I have been buying Dri Wash N Guard from Go waterless for a while now but wanted to just say that I am now even more pleased with the company.

They now have a good range of products and I have tried them all, and I can honestly say I am very happy with the full lot.

So anyone who has not heard of Go Waterless yet, get over and take a look at the website - The Waterless with Polish ( Ultimate ) is brilliant and the new Waterless with Carnuaba Wax is even better !

(( and no, I do not work or have any ties with the company, I am just a very satisfied customer that is VERY pleased with their products and thought I would share it with the forum !! ))


----------



## dcj (Apr 17, 2009)

I used DW&G a few years ago and thought it was a great waterless product which left a great finish.
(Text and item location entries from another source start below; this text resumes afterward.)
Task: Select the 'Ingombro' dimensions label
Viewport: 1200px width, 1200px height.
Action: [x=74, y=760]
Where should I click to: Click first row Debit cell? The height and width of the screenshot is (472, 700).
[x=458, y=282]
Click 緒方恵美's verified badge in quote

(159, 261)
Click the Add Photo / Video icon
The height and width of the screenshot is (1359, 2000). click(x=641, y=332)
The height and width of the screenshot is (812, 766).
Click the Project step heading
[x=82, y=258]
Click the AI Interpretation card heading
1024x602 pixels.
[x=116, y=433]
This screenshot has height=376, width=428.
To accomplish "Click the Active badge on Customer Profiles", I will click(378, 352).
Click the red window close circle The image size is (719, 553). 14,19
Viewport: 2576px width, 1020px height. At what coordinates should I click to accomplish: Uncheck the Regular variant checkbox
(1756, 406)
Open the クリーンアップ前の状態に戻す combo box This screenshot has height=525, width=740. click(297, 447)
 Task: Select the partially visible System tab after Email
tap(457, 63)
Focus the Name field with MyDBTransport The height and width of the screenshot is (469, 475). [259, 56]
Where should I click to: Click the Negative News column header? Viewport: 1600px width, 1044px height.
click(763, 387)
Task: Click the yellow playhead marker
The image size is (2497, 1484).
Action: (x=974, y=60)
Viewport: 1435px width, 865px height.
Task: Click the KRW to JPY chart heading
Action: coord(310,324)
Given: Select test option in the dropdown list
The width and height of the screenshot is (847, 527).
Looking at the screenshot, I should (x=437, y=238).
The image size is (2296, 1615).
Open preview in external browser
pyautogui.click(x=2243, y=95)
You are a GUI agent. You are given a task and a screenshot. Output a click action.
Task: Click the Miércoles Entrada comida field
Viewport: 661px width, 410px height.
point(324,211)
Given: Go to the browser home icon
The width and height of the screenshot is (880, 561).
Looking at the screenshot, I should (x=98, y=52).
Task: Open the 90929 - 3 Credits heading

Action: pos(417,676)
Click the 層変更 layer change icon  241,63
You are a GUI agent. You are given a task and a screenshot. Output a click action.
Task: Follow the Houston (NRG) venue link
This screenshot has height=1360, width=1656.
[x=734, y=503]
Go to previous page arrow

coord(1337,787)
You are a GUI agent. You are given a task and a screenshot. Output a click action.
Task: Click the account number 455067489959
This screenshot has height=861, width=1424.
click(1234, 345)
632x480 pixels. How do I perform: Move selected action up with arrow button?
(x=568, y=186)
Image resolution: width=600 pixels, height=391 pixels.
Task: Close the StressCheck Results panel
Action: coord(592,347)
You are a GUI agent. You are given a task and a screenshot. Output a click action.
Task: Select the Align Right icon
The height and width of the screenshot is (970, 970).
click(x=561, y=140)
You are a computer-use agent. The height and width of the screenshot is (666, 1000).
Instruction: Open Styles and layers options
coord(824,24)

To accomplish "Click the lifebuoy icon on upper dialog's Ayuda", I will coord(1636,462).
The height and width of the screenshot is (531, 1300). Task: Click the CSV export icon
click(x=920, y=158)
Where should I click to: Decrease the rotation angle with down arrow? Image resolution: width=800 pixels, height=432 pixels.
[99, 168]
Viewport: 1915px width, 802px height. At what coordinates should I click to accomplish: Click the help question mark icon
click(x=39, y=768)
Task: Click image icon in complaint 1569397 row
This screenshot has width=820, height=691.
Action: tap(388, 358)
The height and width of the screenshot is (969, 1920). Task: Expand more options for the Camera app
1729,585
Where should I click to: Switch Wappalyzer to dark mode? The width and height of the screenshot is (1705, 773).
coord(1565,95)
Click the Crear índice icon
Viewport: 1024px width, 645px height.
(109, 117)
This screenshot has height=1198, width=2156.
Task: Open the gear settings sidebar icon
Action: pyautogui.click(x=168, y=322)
Problem was at the time the car had to be completely dry for it to be used so no pre-wash to get excess dirt off. Is this still the same?


----------



## MarkSmith (Dec 17, 2010)

The new Ultimate Waterless Wash and Polish that go waterless do can be done on a dry or damp car - and its just as good as the DWG in my opinion and also it does not turn white like DWG does if you dont buff it all off ( due to the Kaolin Clay content in DWG ).


----------



## Dingo2002 (Apr 4, 2007)

I use these, and am a big fan of the Ultimate Waterless Wash product. I just however brought another product from somewhere else called "extreme waterless wash"....needless to say I will be going back to Go Waterless fairly soon. 

Extreme Waterless Wash goes on okay and leaves a nice glossy finish but as soon as it rains it waterspots everywhere. Again these wipe off easily but I never had that with UWW.


----------



## markm-1 (Oct 27, 2011)

i have used Showroom shine a few times dry,, not on my car but loaners lol

goes on and comes off easy and last's well, anyone else used it ?


----------



## MirfieldMat (Mar 13, 2011)

markm said:


> i have used Showroom shine a few times dry,, not on my car but loaners lol
> 
> goes on and comes off easy and last's well, anyone else used it ?


yes.

its good stuff.

leaves a cracking finish and pretty good protection.

only problem is if you get some overspray, it dries white and i always end up with a couple of spots on trim and stuff which i dont notice until the next day.

bloody wind.


----------